Thanks for the advice.
 
Your I-485 was approved in just 2.5 months? Wow.

As has said before numerous times, there is no specified minimum amount of time that you have to stay with the employer after the GC. However, when you apply for citizenship the burden is on you to show that you qualify for it, and you don't want things to look bad. You may get lucky and the interviewer doesn't ask anything about your employment history, but you can't count on that.

One of the most important factors is how long you worked for them since filing the I-485, not how long you worked for them overall. AC21 explicitly allows changing jobs 180 days after filing the I-485, so you should wait at least that long. While AC21 is really applicable only to job changes before I-485 approval, its 180-day condition still provides a potentially useful line of reasoning you could fall back on, but if you haven't even done the 180 days you can't use it.

So at a minimum I would say wait until at least 180 days after filing the I-485. To be more safe, wait for six months after the GC approval. But like I said, there is no specific requirement... you just have to decide what your risk tolerance is, how much you want to get citizenship and how soon, etc.

Unless you already have interviews lined up, it probably will still take you 2-3 months to find another job that pays significantly better. So anyway it likely will be almost six months after the GC that you start the new job, unless you simply jump at the first thing you get.

Don't worry about the employer trying to revoke anything. If they were paying you below market rate, they probably have other shady details that they wouldn't want to have exposed in court.
 
Right. Yeah, I would like to start "shopping" around for a job. And I would beleive if USCIS arguments was too soon to leave the job I can always argument that we were expecting a baby and the company has declined to give me a raise. I do have this documented by e-mail with the employer.

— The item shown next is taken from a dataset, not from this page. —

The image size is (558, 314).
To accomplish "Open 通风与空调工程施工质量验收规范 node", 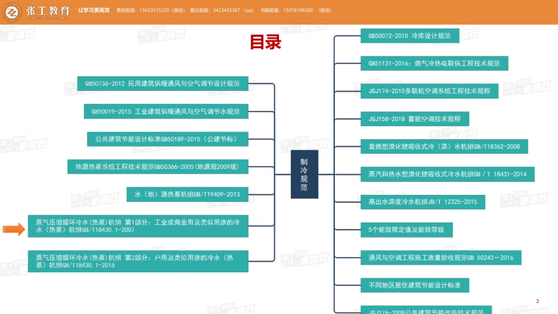I will [x=441, y=258].

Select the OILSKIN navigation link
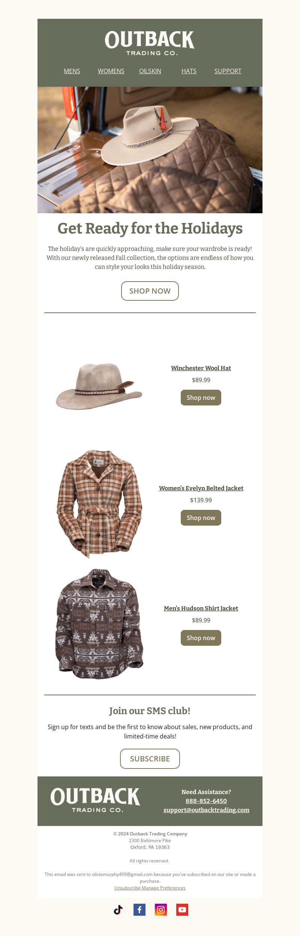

Anyway, do you think it is worth to hire a different attorney and let him analyze the case to see if I would have problems in the future?
 
And I would beleive if USCIS arguments was too soon to leave the job I can always argument that we were expecting a baby and the company has declined to give me a raise.
That is not a solid line of reasoning. If they were giving you a pay cut or taking away health benefits, that would be a different story. But you knew what the salary would be before you filed the I-485, and your wife isn't giving birth right now anyway.

Since there is no specific rule on the minimum employment period, I doubt an attorney will give you any more information than what Rajiv and other attorneys have said on their web sites. Ultimately it is up to you to decide if changing jobs soon is worth the risk to your naturalization (and to a lesser extent, the risk to your green card). You are in worse shape than most other people, because most have done at least 180 days (and usually more than a year) with the sponsoring employer after filing their I-485.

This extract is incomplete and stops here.